Most Miji are adherents of Animism, although a few have adopted Christianity. The Mijis practise a distinct religion which rely entirely on nature and god ( nature- being the replica of god. The supreme deity worshipped is Zhanglhang-Miungzhin; Mijis believe that god prevail in every aspects of nature, such as trees, water tributaries and even stones.

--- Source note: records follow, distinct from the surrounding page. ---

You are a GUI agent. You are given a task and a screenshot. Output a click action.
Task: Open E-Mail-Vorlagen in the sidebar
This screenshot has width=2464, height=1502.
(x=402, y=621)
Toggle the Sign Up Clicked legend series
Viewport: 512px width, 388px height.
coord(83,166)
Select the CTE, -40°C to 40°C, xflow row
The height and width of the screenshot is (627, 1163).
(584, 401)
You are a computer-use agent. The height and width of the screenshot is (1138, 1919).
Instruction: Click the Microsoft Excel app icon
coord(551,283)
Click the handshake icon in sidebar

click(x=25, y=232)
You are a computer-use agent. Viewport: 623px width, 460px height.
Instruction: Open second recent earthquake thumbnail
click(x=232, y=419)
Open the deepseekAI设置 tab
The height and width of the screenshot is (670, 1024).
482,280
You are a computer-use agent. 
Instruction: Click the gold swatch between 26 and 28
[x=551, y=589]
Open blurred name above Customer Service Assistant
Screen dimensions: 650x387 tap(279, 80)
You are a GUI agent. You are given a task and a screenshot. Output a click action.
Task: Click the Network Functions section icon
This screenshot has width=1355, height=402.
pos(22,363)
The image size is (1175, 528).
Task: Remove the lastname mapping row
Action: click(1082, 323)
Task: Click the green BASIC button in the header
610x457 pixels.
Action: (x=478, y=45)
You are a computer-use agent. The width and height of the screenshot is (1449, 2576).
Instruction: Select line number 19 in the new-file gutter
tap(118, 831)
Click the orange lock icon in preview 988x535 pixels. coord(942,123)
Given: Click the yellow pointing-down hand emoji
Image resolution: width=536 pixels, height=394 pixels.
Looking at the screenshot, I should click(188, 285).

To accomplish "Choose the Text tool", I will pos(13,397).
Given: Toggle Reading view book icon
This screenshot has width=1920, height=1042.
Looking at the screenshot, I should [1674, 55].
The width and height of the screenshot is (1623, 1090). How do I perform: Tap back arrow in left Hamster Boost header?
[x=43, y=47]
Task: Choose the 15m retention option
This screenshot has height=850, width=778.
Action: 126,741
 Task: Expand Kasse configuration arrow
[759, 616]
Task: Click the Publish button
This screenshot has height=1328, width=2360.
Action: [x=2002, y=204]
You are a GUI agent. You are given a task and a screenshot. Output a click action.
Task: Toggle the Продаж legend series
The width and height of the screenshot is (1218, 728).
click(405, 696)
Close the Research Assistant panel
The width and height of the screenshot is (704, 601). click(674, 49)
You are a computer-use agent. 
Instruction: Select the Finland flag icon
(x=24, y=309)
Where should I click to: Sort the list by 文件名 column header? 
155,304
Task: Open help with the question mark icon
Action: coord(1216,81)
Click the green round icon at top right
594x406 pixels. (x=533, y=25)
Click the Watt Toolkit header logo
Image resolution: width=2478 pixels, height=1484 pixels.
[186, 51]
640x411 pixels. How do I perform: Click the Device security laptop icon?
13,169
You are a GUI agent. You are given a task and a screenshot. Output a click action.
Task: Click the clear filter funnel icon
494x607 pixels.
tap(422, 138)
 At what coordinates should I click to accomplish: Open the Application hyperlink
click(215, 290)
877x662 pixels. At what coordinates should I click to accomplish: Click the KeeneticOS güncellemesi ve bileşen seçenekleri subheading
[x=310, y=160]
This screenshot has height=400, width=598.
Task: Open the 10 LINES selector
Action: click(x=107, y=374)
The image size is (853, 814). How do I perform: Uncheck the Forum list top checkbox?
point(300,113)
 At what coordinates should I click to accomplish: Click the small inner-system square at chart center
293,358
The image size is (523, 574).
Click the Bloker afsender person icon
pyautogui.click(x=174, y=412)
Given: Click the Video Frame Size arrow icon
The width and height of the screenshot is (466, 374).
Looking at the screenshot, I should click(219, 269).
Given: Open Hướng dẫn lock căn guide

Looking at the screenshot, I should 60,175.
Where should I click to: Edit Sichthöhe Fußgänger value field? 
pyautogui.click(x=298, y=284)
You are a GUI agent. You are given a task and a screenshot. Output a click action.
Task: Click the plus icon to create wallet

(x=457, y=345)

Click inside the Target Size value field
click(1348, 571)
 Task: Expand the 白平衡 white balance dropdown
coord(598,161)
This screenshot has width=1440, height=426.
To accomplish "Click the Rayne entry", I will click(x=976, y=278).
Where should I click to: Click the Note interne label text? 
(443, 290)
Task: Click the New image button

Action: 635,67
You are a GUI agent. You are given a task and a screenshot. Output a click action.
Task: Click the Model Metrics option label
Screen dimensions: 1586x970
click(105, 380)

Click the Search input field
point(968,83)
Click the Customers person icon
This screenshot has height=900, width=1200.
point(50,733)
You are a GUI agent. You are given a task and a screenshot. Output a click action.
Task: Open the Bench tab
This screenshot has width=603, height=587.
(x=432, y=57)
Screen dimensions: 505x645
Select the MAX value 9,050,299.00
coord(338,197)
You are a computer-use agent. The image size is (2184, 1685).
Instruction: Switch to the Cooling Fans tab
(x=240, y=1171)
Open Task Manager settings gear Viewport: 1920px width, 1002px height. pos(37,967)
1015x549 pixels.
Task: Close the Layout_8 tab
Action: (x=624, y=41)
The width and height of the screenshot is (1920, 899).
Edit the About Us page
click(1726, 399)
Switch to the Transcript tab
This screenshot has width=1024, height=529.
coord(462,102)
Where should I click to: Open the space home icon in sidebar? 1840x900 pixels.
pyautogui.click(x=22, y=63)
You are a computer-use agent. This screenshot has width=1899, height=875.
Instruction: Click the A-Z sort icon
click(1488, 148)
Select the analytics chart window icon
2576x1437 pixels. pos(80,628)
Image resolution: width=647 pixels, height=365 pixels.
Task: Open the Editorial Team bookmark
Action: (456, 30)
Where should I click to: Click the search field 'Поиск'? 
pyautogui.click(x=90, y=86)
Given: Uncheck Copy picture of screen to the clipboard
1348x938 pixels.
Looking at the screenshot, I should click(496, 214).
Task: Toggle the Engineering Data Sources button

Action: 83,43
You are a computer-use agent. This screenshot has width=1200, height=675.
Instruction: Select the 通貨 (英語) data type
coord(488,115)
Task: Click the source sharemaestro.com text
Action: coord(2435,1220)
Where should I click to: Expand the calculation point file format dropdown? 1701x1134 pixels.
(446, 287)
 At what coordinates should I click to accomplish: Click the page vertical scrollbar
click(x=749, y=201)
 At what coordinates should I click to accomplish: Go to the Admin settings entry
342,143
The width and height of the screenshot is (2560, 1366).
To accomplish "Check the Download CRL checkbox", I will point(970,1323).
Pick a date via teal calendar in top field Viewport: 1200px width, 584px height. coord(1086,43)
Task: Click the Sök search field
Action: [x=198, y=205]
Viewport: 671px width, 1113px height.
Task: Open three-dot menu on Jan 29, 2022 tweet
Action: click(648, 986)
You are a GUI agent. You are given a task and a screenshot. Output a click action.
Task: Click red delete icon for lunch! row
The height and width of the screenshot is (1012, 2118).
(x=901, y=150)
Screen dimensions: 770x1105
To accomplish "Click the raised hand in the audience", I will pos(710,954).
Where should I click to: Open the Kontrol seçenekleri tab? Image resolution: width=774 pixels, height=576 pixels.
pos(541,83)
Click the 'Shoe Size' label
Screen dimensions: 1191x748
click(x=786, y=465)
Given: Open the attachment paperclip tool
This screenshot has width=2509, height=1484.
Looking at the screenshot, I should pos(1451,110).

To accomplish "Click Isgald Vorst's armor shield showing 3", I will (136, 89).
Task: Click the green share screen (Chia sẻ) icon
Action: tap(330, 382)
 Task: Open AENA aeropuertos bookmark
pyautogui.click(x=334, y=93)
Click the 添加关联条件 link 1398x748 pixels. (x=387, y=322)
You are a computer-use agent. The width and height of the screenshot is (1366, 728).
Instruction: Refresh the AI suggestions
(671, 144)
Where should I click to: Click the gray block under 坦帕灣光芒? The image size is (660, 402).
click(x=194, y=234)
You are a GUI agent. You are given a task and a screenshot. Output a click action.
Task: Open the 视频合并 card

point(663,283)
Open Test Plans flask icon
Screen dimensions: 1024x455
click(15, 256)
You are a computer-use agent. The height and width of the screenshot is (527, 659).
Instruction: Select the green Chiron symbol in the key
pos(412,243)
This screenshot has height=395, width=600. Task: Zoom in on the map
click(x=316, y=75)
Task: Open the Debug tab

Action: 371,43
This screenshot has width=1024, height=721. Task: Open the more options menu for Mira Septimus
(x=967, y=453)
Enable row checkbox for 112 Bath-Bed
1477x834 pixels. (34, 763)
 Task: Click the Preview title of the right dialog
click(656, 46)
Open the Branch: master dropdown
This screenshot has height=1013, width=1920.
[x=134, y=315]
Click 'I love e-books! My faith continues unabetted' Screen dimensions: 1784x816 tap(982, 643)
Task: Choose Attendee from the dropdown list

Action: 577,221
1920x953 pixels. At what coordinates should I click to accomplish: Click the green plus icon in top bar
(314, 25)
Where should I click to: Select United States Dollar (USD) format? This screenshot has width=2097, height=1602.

Chindang, marked every 15 October, is considered the main festival of the Mijis, inhabiting the Lada circle of the East Kameng district, Sarli region of the Kurung Kumey district and Nafra and Bomdila Sub-Division of the West Kameng district with a few of them also found in the Assam-Arunachal border towns of Sessa and Bhalukpong who settled down there some time ago because of better access to facilities. Culturally and linguistically, the Miji and Hrusso Akas form a cognate group. Their ancestors are called Bor(Robo), or the brother of Tanis, like the Nyishis, Apatanis, Tagins, Galos and the Adis which share common features but are also distinct in themselves. Robo being the elder brother and Nyibo (tani) being younger are actual brothers, who belonged to same father.

There is some Buddhist influence as a result of long-standing cultural contacts with Buddhist tribes to the west, and the celebration of Losar as well as the usage of prayer flags are some indicators of this.